El tercer filtro es la divisa. Muchos de estos ETFs tienen divisa base en dólares, aunque puedan comprarse en euros en bolsas europeas. Eso no elimina el riesgo dólar/euro. Si el euro se aprecia frente al dólar, puede reducir parte del rendimiento para un inversor español.
También importa el broker. En ETFs cotizados en mercados europeos, el coste real no es solo el TER: hay que mirar comisión de compra, cambio de divisa, mercado de ejecución, horquilla entre compra y venta y facilidad para declarar correctamente. Para esa parte operativa, puede servir comparar los mejores brokers de ETFs en España.
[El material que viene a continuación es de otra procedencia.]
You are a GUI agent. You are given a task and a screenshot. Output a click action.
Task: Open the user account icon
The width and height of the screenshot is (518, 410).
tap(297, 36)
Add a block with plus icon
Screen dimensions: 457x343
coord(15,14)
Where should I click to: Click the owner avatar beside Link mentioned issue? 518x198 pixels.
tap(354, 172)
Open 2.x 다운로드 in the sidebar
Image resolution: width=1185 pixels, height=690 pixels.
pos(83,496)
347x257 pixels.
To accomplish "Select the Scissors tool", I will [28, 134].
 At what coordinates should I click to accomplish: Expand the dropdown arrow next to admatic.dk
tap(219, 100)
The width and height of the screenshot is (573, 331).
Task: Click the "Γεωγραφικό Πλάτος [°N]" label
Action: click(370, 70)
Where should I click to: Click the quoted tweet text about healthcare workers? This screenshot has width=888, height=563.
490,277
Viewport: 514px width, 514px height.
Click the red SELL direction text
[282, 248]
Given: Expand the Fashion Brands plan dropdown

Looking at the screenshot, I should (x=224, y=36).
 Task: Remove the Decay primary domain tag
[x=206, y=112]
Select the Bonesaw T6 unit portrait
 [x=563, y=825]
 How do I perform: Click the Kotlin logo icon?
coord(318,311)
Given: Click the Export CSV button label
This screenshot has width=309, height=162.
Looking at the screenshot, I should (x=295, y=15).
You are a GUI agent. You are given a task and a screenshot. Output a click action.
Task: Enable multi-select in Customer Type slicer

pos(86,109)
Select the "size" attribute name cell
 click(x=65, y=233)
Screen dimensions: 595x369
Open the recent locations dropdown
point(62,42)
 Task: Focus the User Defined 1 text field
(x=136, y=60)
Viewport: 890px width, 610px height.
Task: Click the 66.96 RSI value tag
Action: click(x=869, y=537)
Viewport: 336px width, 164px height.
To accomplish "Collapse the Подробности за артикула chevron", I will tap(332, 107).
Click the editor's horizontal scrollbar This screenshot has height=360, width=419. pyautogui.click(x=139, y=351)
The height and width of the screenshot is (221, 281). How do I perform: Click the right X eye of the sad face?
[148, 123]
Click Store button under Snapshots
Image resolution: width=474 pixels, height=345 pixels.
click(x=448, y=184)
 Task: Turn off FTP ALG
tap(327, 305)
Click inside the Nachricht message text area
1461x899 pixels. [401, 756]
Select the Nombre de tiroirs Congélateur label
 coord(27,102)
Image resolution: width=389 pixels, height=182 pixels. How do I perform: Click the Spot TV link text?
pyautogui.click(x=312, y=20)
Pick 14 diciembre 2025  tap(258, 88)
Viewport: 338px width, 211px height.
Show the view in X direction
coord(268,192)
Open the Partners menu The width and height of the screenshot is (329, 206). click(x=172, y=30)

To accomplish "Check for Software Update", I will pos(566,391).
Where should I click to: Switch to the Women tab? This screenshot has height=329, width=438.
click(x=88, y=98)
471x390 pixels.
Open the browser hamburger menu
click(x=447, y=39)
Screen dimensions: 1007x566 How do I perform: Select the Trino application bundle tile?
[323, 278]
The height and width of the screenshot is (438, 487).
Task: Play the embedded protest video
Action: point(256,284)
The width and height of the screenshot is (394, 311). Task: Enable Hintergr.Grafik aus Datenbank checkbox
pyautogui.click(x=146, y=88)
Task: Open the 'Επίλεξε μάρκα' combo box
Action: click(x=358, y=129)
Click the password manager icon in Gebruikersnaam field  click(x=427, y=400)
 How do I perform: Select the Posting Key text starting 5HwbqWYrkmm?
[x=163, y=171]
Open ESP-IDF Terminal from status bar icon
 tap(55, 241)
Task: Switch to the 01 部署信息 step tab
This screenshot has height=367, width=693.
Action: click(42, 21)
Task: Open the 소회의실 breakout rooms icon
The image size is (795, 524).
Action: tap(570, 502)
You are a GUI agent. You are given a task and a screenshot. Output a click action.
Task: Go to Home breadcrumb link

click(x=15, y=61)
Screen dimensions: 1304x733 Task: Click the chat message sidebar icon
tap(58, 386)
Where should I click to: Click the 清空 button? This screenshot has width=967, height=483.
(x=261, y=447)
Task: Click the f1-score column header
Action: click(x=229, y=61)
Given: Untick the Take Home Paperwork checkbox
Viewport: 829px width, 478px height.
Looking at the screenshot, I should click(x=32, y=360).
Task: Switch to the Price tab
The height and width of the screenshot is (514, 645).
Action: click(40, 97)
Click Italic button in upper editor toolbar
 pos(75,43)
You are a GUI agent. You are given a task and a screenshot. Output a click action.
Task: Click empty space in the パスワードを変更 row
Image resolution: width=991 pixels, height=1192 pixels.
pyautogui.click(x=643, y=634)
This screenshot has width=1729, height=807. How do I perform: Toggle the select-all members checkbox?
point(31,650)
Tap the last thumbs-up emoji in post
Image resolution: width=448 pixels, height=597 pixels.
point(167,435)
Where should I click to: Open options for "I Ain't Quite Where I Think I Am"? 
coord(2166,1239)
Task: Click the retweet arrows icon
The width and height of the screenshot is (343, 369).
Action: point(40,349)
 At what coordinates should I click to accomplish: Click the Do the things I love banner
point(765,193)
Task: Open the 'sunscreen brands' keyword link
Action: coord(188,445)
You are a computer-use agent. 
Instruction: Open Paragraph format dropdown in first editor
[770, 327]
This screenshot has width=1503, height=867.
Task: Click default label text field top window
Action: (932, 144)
La alerta: una buena temática no siempre es una buena entrada
Los semiconductores son una pieza clave de la digitalización y de la inteligencia artificial. Eso no está en discusión. La cuestión para el inversor no es si los chips son importantes, sino cuánto de esa importancia ya está reflejada en los precios.
VanEck identifica como riesgos principales de su ETF la concentración sectorial, el riesgo de mercado y la liquidez. También advierte de que la inversión puede perder dinero.
BlackRock, por su parte, señala que el valor de las inversiones puede subir o bajar, que el capital no está garantizado y que el riesgo puede concentrarse en determinados sectores, países, divisas o empresas.
La conclusión práctica es clara: si un ETF de semiconductores entra en cartera, debería hacerlo con un papel definido. No como reacción emocional a una tabla de rentabilidades. No como sustituto de una cartera global. Y no sin asumir que, después de subidas tan fuertes, la volatilidad puede aparecer justo cuando más inversores llegan tarde.